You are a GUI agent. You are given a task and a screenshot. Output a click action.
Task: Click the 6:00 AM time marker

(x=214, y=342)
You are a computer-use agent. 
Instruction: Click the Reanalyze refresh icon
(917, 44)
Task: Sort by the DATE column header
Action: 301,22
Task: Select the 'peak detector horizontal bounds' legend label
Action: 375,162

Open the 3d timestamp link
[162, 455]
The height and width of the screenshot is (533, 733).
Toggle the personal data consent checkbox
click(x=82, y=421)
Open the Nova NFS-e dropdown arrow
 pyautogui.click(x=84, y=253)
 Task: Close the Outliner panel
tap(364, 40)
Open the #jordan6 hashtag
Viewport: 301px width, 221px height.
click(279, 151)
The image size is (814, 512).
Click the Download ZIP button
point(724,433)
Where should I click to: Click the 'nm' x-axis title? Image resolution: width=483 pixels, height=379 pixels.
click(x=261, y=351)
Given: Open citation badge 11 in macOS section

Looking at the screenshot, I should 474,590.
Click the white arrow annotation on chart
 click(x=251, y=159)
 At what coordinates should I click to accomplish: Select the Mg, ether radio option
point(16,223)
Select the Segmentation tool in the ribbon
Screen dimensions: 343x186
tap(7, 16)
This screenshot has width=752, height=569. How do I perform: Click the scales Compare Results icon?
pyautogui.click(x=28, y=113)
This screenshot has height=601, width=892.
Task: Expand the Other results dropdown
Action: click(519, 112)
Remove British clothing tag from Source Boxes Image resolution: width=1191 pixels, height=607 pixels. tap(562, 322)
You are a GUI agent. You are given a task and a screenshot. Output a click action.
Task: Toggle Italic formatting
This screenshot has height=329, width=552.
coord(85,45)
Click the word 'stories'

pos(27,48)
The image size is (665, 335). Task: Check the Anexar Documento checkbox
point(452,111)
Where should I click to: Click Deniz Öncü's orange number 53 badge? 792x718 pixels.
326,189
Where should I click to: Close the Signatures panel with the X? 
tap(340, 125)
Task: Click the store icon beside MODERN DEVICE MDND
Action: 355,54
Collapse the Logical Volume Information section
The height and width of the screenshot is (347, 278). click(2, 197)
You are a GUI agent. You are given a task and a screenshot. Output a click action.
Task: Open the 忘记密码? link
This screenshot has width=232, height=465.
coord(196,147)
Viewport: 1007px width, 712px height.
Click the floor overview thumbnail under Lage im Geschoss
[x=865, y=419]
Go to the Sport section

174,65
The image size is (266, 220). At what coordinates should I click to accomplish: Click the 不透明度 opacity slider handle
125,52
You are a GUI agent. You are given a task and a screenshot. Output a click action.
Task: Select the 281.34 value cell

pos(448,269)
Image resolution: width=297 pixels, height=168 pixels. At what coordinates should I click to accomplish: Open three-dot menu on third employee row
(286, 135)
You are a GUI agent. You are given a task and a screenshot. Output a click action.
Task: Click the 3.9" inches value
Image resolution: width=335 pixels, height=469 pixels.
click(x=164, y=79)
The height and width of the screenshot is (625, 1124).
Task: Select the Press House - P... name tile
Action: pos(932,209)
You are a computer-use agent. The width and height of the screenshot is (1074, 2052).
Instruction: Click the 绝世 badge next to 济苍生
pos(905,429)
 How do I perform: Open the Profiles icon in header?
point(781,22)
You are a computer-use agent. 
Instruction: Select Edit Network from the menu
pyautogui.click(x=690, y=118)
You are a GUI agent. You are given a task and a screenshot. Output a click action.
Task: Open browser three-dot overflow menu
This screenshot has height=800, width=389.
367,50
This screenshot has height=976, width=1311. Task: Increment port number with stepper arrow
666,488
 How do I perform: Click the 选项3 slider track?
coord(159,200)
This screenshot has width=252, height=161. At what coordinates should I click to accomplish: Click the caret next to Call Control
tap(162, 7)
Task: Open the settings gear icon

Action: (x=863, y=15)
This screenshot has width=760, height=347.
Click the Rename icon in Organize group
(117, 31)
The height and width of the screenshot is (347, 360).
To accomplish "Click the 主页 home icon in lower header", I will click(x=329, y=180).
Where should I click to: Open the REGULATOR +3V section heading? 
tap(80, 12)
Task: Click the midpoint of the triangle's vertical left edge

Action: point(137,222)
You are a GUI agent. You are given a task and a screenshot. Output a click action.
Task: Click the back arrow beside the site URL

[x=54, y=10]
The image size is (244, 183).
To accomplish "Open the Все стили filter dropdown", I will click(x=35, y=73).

★ ★ ★

ABOUT THIS TASK – Output the line that contains "Instruction: Click the 绝世 badge next to 济苍生", followed by every later line in the listing, with no line omitted and none added.

RESULT OF THE EXERCISE –
Instruction: Click the 绝世 badge next to 济苍生
pos(905,429)
 How do I perform: Open the Profiles icon in header?
point(781,22)
You are a computer-use agent. 
Instruction: Select Edit Network from the menu
pyautogui.click(x=690, y=118)
You are a GUI agent. You are given a task and a screenshot. Output a click action.
Task: Open browser three-dot overflow menu
This screenshot has height=800, width=389.
367,50
This screenshot has height=976, width=1311. Task: Increment port number with stepper arrow
666,488
 How do I perform: Click the 选项3 slider track?
coord(159,200)
This screenshot has width=252, height=161. At what coordinates should I click to accomplish: Click the caret next to Call Control
tap(162, 7)
Task: Open the settings gear icon

Action: (x=863, y=15)
This screenshot has width=760, height=347.
Click the Rename icon in Organize group
(117, 31)
The height and width of the screenshot is (347, 360).
To accomplish "Click the 主页 home icon in lower header", I will click(x=329, y=180).
Where should I click to: Open the REGULATOR +3V section heading? 
tap(80, 12)
Task: Click the midpoint of the triangle's vertical left edge

Action: point(137,222)
You are a GUI agent. You are given a task and a screenshot. Output a click action.
Task: Click the back arrow beside the site URL

[x=54, y=10]
The image size is (244, 183).
To accomplish "Open the Все стили filter dropdown", I will click(x=35, y=73).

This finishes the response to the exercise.